# Those of you who use fleece-- How??



## C3ntip3de (Sep 11, 2015)

Like the title says, I'd love some tips on using fleece in my FN/CN cages. 

I have a DFN and a SCN with trays. Some of the pictures I've seen, the fleece looks so flat that I don't think theres a tray under there! What are you using instead? How do you stop the fleece from being destroyed in minutes, and maybe most importantly, how do you keep the smell down?

I LOVE the look of fleece, and the bedding I'm using gets everywhere since they push it through the doors. I was considering getting a couple of the steel trays with high walls and continuing to use paper based bedding, but it is kind of dusty and still tends to get everywhere. I'd be fine with replacing it often, my biggest factors are smell, mess, and cost. 

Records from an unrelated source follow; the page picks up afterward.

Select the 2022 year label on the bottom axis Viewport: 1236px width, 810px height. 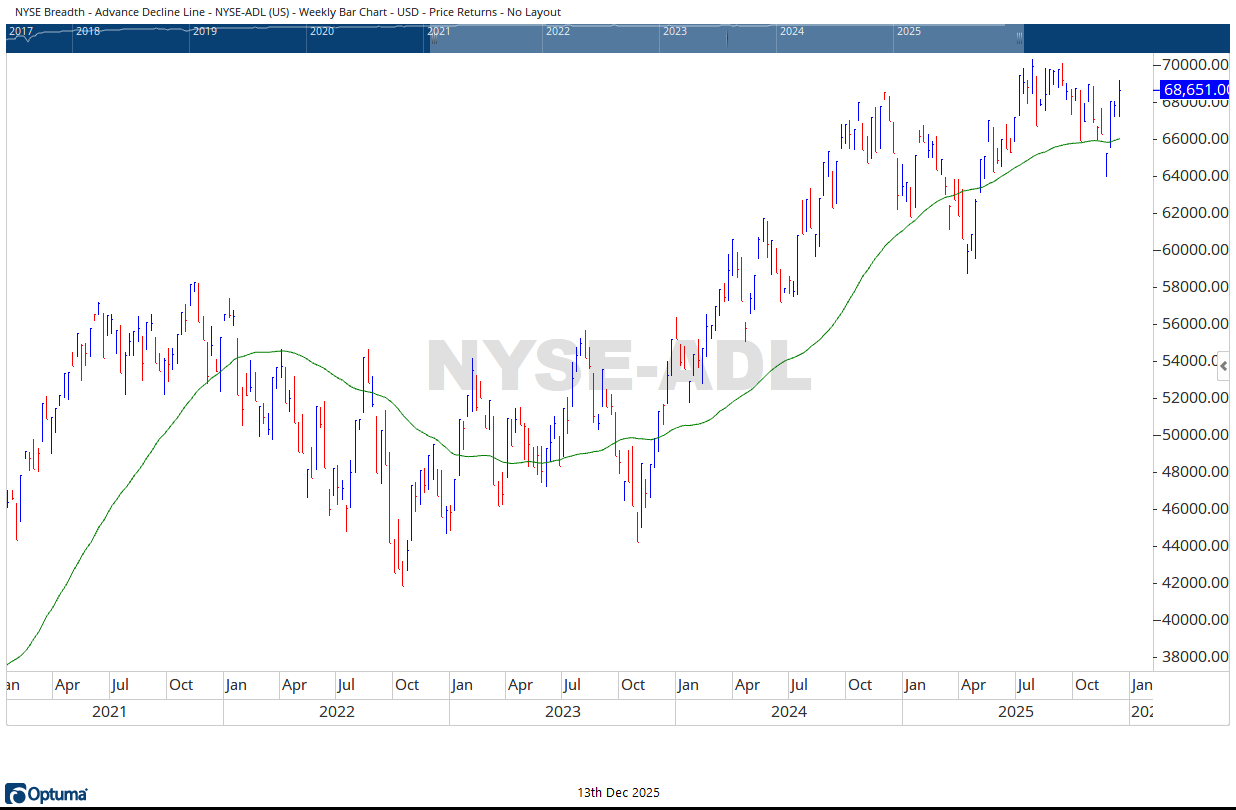point(336,711)
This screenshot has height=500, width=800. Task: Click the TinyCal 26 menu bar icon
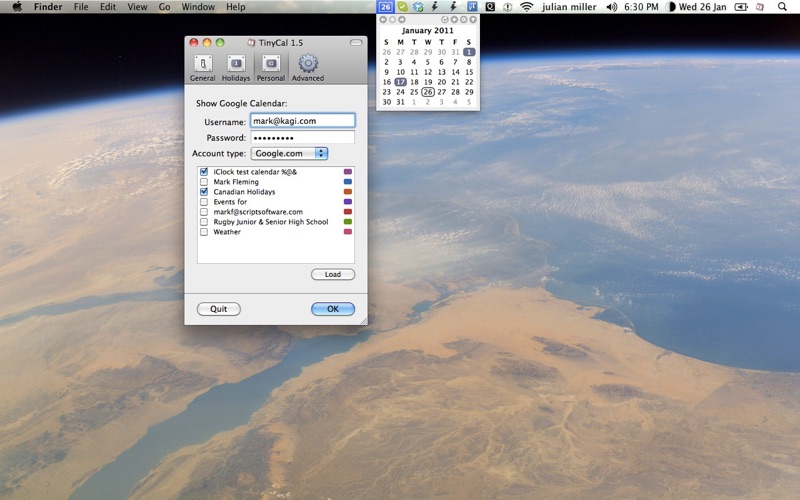385,7
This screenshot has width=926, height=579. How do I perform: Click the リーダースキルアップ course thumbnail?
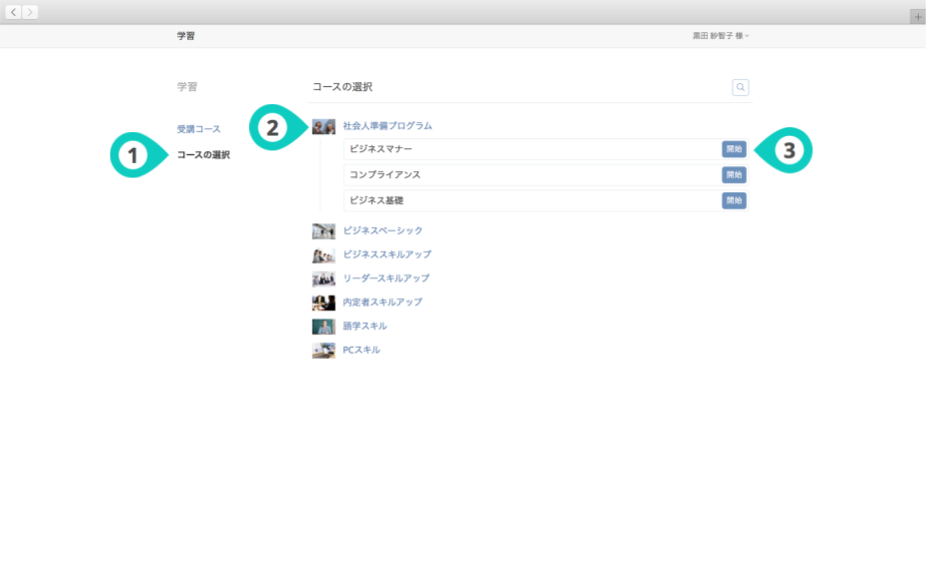(323, 279)
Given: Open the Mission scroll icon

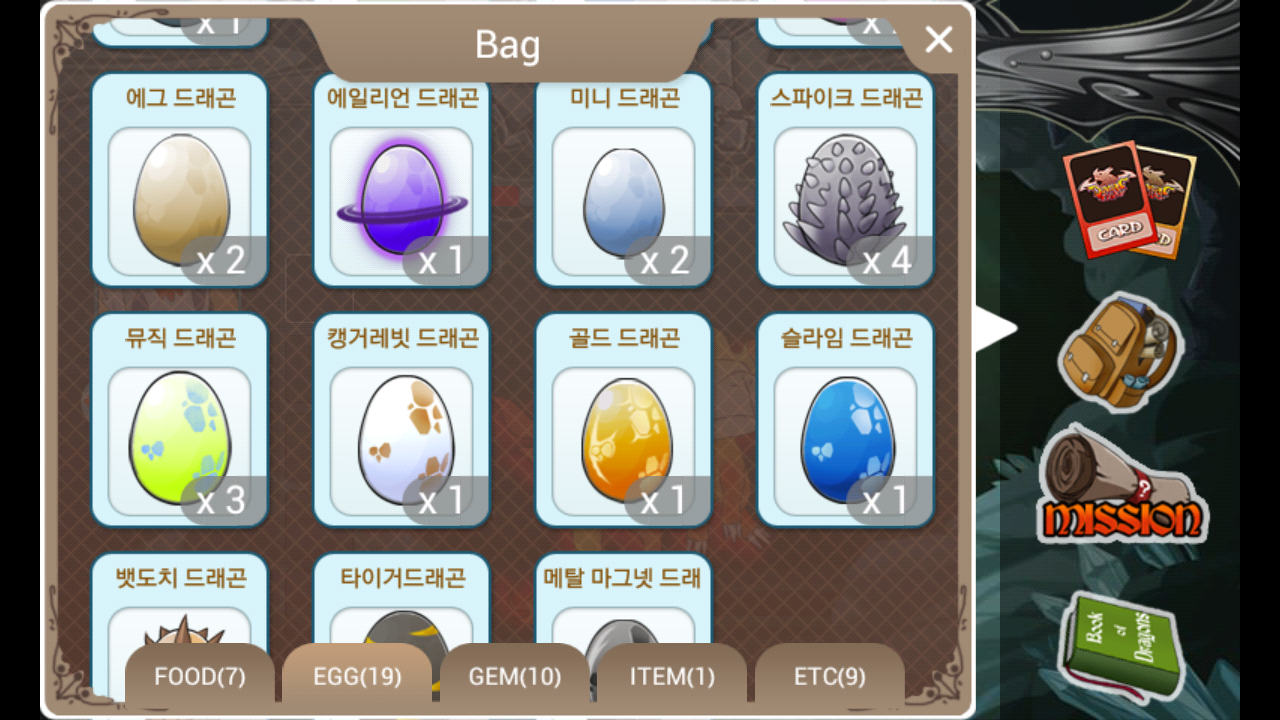Looking at the screenshot, I should pyautogui.click(x=1121, y=485).
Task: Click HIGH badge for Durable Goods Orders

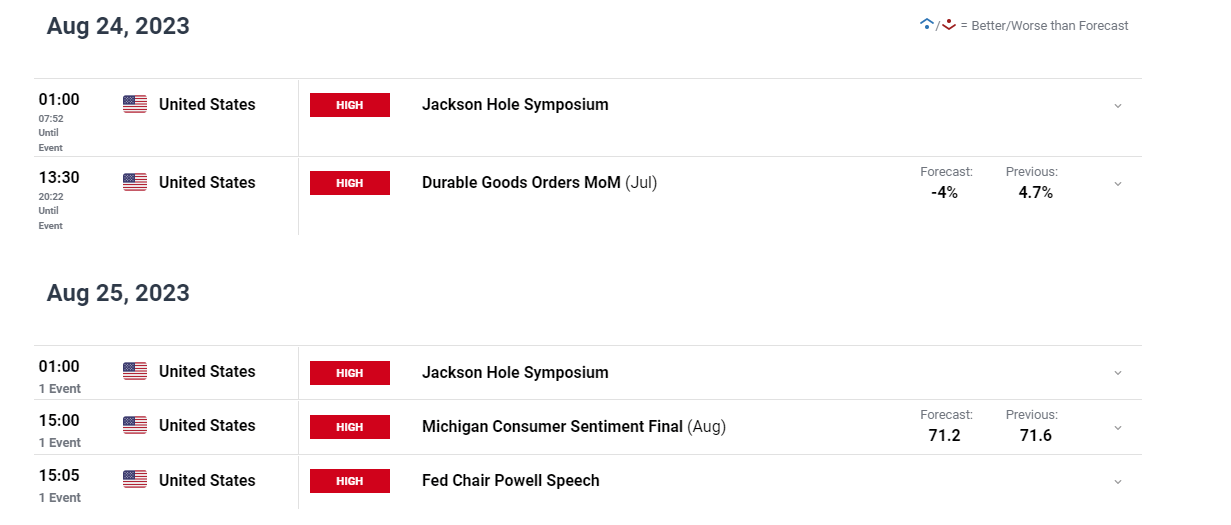Action: (x=350, y=183)
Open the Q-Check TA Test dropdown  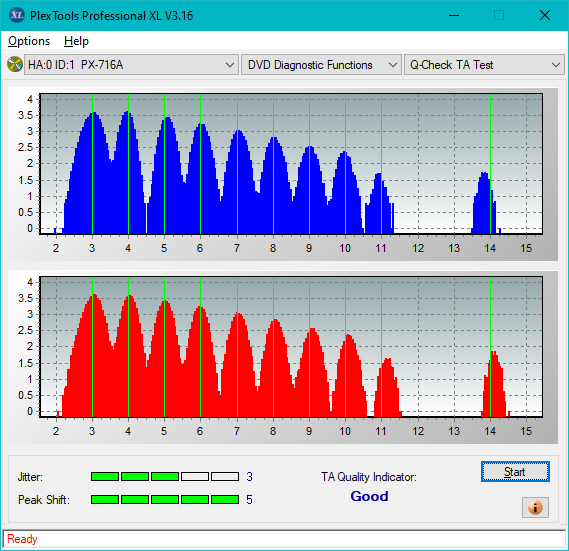click(x=484, y=65)

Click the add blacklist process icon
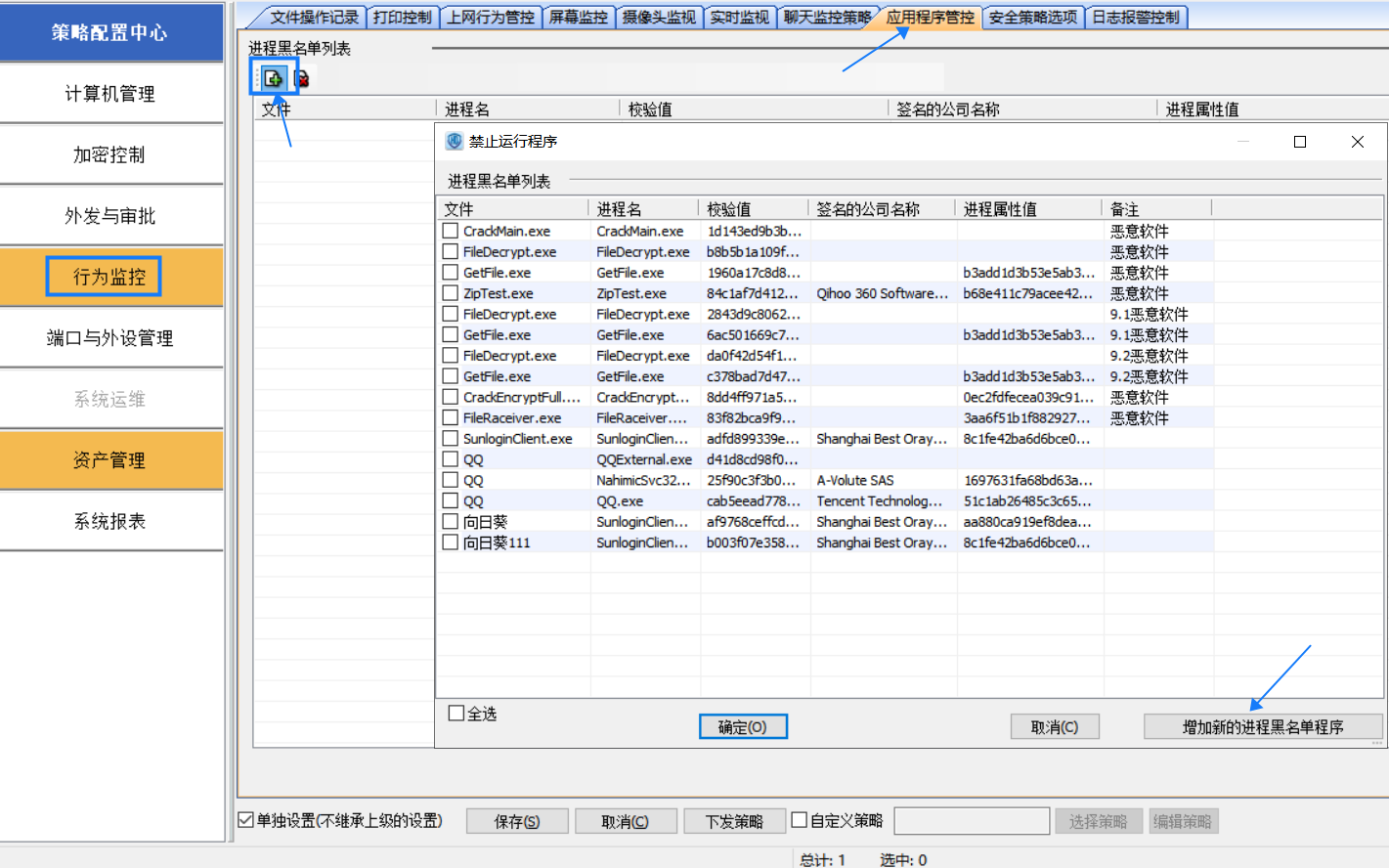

How often do you find you need to replace the fleece? How do you get it for the lowest price? 

Any other cage decorating tips are very much appreciated!!  Their cage looks so bare compared to all the exciting exhibits here!


----------



## lovethoseratties (Sep 10, 2015)

I use binder clips and tiles to keep my fleece down! The smell has never been too much of an issue, but I do a minor cage clean (removing all the poops) every other day, and a whole fleece change every week. I wash my fleece with vinegar and detergent, and that seems to really kill the smell too. I mostly buy from Joann Fabric, it's not always super cheap, it takes 2 yards for a set and it's generally about $6 a yard BUT when a set gets too chewed up to be used, you can make hammocks with it or cut it up for cuddle pieces! Sorry my pictures are kinda bad, but hopefully you can kinda see how I do it!


----------



## moonkissed (Dec 26, 2011)

Fleece is so awesome because it wicks away urine from the top to the layer underneath. Keeping your rats free from the mess. To work properly it needs something under the fleece that is absorbant. 

Some ppl make liners made of fleece with something sewn on the bottom or inbetween the fleece that line the trays perfectly. You can also buy them. 

Some rats are horrible chewers and some are not. It just depends. But I have found what works best is using layers. I actually use dish drying mats under my fleece, they are absorbant and a bit sturdier to stay in place. Then a layer of fleece that has binder clips to attach it. Then a few scrap fleece mini blankets on top. I find if they have a layer to get under they will be happy and leave the bottom layer alone.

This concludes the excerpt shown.